At the end of the day, the extra work by developers is part of what it means to be a developer. If you’re not doing that work then is the end product really meeting your users’ needs?
Because this isn’t true unless you’re using a nonnative framework like Flutter. If you write your apps in HTML or native frameworks, the tree is built automatically. You only have to fiddle with it if you’re doing really custom stuff (which almost no one is).
You can't "just OCR stuff" without losing all the visual meaning in a page. Just like we use borders and paddings and colors to hierarchize information, screenreaders use an information hierarchy too so users can conveniently navigate around.

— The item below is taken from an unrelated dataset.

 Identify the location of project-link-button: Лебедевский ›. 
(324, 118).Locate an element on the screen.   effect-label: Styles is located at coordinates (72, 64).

Of course i don't know that it is possible, it could be impossible, i'm just having the impression that there hasn't been much effort towards that approach. And TBH it kinda feels like it'd be much better to have a solution that works with "everything" without that "everything" knowing about it (or at least with very little participation from that).
Also FWIW i often use a "simple" web browser like Dillo or Elinks to read articles since it bypasses all the cruft and the usual suspect for making things unreadable isn't CSS but JavaScript.